Rubber Band Did Not Solve The Issue
“This was during residency. Had a husband bring his wife in for an ingrown nail. Every nurse avoiding that room due to the smell was my first clue. I looked at her and pondered what to do with this foot that was wrapped in a big black garbage bag. Underneath said bag were layers and layers of newspapers.
Unwrapping their homemade dressing invoked the worst odor I’ve ever experienced. I got to the point of gagging (and I have a very strong stomach) and had to leave the room, put a surgical mask on, chew gum, and breath through my mouth.
Finally, got the ‘dressing’ unwrapped and this toe had wet gangrene and is auto amputating due to the layers of rubber bands the woman had wrapped on the base of it.
The couple lived in an RV, driving from place to place/state to state. The lady thought by wrapping the toe with rubber bands she’d prevent the ingrown nail from ‘spreading’. The odor started, and she wrapped newspapers and finally garbage bags.
The husband admitted that he brought her to the clinic because he couldn’t stand the smell anymore.
She ended up getting a trans-metatarsal amputation. It was interesting for me since I got to perform it and it was my first one.”
Worst Findings Ever
“Doctor here. When I was working in the ER one evening I had my worst experience so far.
I was called to a one of the examination rooms that are designated for infectious patients. This is already a bad sign as it usually involves some sort of abscess that needs to be drained. However, this time it was far worse.
I was told by the nurse that it involved a man who had bilateral venous ulcers on his legs and that they were now infected. I looked through his journal and saw that he last saw a doctor about 10 months earlier and no note of any check-ups after, not by a nurse or a GP. Therefore, I asked my nurse when someone last took a look at his legs. ‘Not since his last journal entry.’ Then I asked when was the last time he changed his dressings on the legs. ‘He hasn’t…’
Some background info on the patient. Old man who lived by himself in his trailer that was parked in the middle of the forest. He had no running water. He was a bit of a drinker and a general ‘I don’t care’ – mentality.
Awesome. Suited up and went into the room. The room smelled like an odd combination of stale inebriate, mold and disease. Certain infections smell different and this one was very pungent, almost sulfuric.
I introduced myself to the patient who didn’t understand what he was doing there. All he wanted was some antibiotics for a flu, and then he was sent here. ‘What do you want to look at my legs for? They were already taken care of last year.’ Hmmmm, great.
So we started unfolding the dressing. They were crusty and crackled as we unwrapped the first leg.
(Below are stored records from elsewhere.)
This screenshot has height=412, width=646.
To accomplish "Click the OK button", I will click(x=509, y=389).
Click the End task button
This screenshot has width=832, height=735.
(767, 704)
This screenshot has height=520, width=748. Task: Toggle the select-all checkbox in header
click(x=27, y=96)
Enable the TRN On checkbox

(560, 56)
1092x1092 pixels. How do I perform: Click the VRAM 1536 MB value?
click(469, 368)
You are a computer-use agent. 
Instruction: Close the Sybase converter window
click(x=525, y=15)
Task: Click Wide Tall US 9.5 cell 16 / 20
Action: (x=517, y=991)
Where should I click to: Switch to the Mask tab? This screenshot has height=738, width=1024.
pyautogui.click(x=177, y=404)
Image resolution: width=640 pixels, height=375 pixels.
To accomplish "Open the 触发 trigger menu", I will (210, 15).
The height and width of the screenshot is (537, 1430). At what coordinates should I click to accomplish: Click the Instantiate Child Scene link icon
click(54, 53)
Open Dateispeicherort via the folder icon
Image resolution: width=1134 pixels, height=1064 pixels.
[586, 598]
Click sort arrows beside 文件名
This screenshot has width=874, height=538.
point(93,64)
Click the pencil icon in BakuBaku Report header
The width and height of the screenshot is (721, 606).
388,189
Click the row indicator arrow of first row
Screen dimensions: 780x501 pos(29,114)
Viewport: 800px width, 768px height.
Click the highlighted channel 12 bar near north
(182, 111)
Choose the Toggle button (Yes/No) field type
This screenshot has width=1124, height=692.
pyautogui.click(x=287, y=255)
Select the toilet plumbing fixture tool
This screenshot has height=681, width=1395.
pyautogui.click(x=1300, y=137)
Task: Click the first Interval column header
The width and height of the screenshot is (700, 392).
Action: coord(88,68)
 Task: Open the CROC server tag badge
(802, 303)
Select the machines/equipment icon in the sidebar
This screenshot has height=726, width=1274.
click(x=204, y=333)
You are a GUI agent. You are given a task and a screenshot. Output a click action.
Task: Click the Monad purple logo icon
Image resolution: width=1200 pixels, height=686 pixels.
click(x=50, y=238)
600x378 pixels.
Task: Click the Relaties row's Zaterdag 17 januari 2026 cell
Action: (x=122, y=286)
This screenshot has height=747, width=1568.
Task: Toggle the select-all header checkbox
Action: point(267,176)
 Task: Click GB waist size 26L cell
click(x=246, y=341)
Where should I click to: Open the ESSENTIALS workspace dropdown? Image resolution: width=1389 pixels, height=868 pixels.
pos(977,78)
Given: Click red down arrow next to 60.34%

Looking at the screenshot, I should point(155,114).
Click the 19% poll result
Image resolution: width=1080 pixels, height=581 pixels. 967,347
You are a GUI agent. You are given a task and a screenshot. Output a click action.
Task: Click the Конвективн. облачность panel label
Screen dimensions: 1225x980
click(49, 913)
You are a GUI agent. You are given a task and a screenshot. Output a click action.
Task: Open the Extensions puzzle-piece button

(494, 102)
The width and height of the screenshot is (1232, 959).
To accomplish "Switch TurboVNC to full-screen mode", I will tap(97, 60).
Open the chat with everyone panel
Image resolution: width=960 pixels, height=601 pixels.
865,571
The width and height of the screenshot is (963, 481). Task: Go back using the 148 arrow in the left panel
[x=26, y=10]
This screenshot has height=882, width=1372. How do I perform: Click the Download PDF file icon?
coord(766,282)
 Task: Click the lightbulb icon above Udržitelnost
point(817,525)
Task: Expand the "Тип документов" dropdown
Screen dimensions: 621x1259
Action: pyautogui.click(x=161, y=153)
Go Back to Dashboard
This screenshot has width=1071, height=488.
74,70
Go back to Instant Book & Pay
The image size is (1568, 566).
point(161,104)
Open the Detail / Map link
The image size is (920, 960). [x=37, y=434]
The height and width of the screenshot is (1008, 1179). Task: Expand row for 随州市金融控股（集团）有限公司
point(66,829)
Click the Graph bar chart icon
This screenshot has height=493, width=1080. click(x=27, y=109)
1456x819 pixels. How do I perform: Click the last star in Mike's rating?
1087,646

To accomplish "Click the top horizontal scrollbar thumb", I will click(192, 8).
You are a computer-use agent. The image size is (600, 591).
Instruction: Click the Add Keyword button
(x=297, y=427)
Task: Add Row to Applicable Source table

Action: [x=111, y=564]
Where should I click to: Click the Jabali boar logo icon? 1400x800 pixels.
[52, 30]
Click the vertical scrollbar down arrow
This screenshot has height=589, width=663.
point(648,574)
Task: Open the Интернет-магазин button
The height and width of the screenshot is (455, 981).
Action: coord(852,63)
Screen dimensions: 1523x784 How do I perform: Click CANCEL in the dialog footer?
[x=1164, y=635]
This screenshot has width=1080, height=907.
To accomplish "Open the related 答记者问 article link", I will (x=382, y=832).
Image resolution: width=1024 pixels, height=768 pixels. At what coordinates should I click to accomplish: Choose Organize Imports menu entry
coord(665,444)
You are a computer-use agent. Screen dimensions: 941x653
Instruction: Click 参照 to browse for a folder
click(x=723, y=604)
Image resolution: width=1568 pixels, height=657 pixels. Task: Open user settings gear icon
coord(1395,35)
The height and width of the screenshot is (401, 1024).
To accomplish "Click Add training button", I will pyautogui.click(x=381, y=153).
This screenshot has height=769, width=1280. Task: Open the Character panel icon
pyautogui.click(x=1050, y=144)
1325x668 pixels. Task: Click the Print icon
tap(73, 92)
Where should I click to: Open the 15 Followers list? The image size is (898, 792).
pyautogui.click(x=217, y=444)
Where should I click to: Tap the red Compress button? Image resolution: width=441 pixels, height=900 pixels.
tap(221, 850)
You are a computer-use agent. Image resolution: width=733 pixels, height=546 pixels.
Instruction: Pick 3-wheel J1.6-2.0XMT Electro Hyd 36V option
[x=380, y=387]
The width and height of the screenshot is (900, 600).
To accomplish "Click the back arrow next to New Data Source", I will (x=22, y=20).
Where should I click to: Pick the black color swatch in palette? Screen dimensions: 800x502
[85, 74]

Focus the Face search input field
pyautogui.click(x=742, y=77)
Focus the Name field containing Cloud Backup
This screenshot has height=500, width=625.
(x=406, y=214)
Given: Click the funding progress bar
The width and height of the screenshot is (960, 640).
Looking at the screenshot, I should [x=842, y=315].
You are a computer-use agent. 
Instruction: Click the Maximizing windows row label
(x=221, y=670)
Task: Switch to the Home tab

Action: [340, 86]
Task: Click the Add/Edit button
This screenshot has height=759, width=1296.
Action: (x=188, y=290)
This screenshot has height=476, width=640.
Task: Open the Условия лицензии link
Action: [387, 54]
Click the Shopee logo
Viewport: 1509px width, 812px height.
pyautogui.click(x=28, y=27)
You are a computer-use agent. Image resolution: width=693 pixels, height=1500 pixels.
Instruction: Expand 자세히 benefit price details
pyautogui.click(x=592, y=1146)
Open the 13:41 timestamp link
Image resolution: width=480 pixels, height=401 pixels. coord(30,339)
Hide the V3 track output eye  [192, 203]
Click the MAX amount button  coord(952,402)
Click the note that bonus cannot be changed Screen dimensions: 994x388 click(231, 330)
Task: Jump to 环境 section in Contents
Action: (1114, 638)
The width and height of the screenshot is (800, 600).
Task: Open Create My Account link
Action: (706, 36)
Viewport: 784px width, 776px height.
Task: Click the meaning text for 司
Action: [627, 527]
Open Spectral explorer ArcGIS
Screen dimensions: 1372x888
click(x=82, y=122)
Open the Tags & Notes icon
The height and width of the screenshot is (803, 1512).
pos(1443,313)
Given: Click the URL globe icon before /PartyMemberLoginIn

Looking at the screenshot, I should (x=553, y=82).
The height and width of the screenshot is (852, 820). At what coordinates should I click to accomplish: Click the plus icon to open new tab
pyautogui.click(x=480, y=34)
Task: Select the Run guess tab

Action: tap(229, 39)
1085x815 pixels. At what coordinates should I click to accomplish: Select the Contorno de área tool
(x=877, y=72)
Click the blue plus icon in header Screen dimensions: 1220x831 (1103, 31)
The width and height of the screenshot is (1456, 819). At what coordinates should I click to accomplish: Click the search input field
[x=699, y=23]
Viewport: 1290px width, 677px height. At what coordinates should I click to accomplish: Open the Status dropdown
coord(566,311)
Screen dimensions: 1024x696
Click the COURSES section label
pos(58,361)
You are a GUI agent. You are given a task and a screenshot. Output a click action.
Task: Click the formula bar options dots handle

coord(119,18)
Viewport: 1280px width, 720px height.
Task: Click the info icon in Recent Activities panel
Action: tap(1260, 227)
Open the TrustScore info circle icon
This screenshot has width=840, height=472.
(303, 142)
As we got deeper it changed color to some sickly yellow and the stench became worse and worse.
One of my nurses left the room to throw up. Then I saw it. Very small but inside a fold there was a little maggot who squirmed. When we finally got to the wound, we saw all the little maggots feasting on this man. There must have been 50 of them. The stench was absurd, I was focusing a lot to breathe through my mouth but then it felt like I could taste which made it even worse. My nurse came back and promptly went out again.
I unwrapped his other leg and same story there but the infection was much deeper and I could see a few tendons on the base of the ulcer. Absolutely delicious. We had to clean of the maggots and placed them in a bowl, but they were squirming and went on the floor and crawled all over the place. I had to watch my feet, so I didn’t step on them.
After that, we took the patient to hose him down to at least try to get rid of some smell. Then booked to the OR for debridement and a fresh vacuum dressing. Discharged a few days later with strict instructions and booked him in to return for re-dressings and check-ups. Then we never heard from him again.”